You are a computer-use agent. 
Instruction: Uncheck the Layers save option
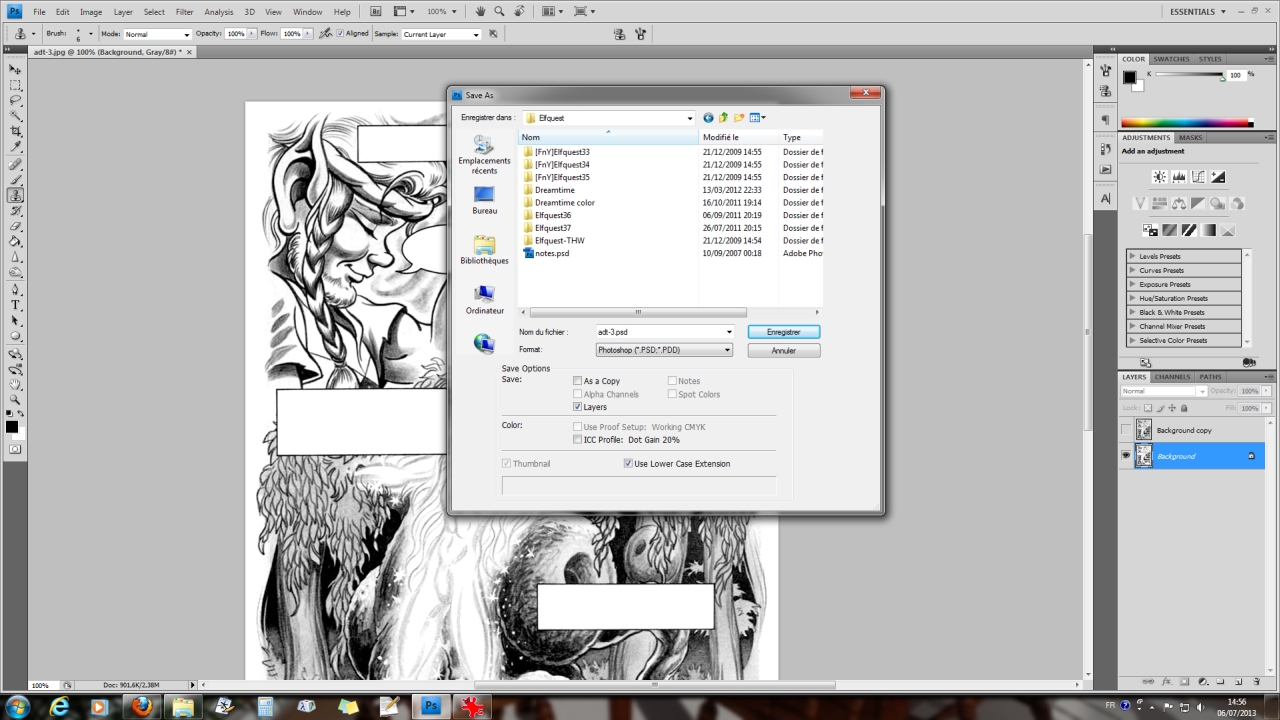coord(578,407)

****************

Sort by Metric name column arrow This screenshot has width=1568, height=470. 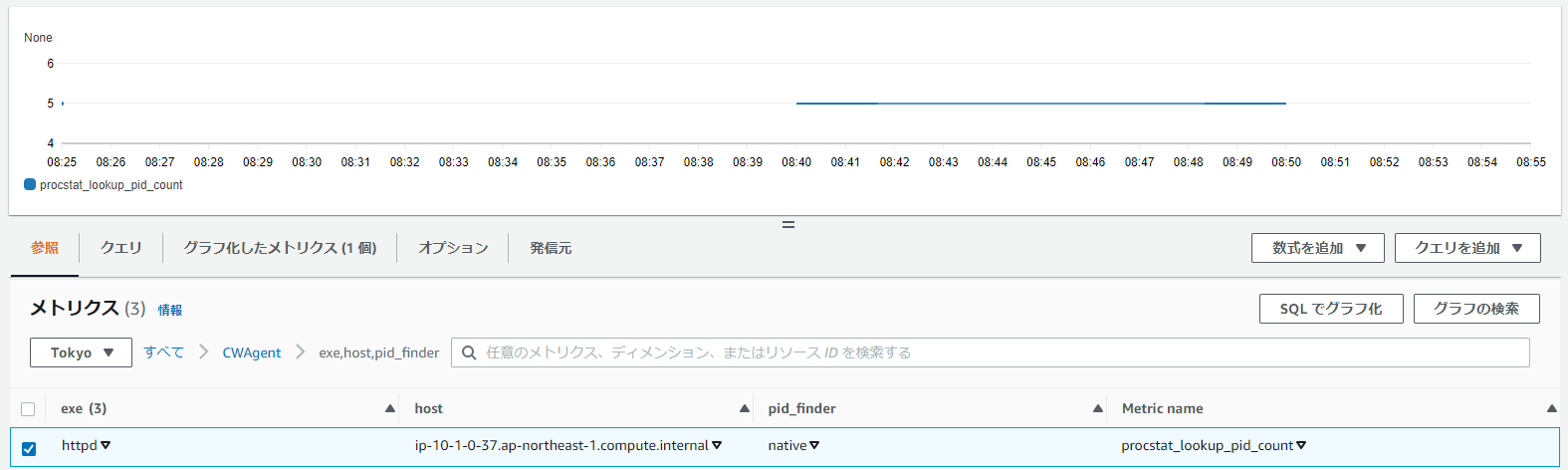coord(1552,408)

****************

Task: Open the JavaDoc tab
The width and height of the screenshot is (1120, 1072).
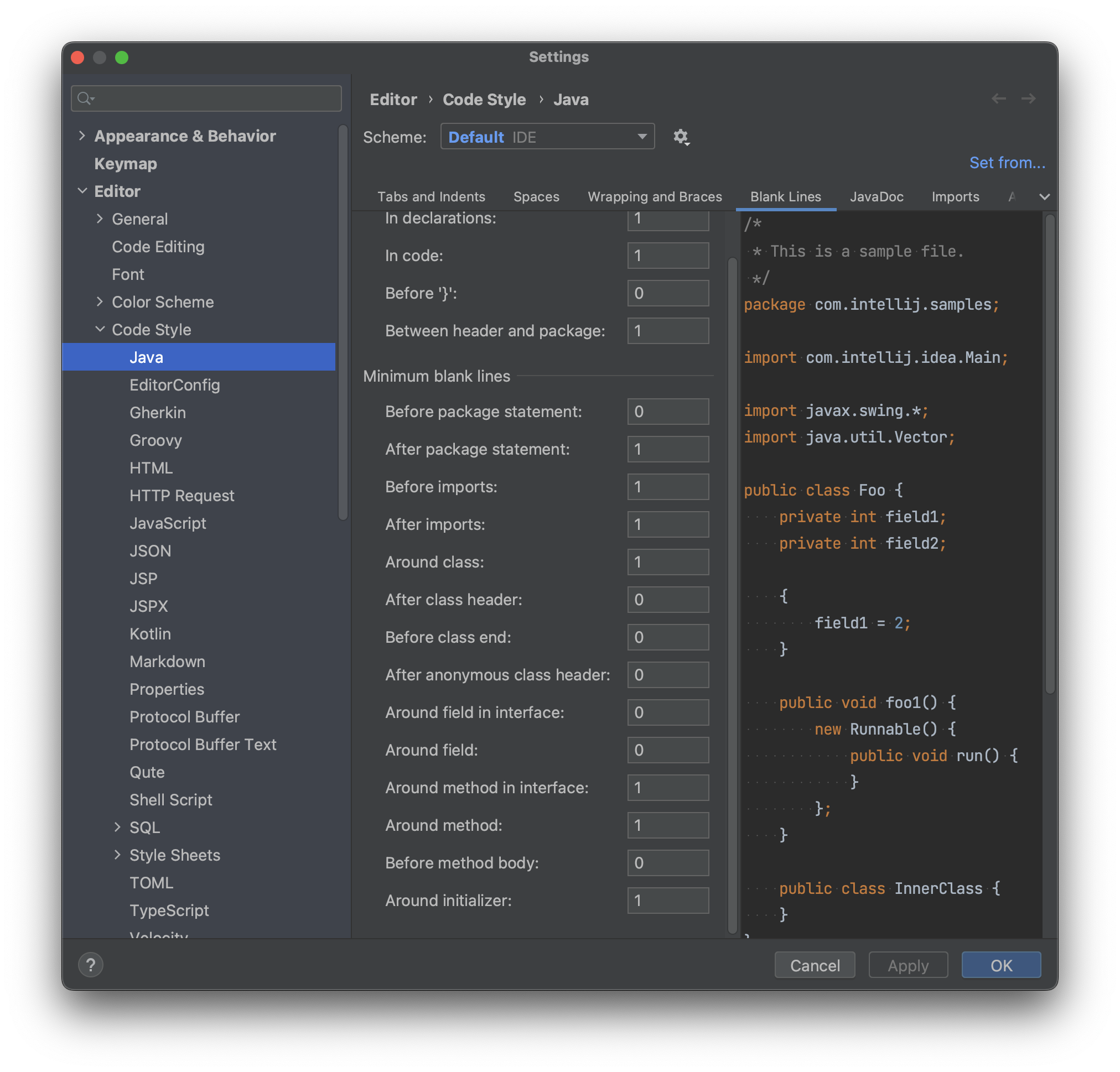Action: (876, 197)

****************

* **Your goal**
Convert the records, starting at the line containing "Task: Open the JavaDoc tab" and ending at the line containing "Action: (876, 197)", into a JSON list of strings with one string per line and blank lines omitted. Leave the pictures out of the answer.

* **Written response**
[
  "Task: Open the JavaDoc tab",
  "The width and height of the screenshot is (1120, 1072).",
  "Action: (876, 197)"
]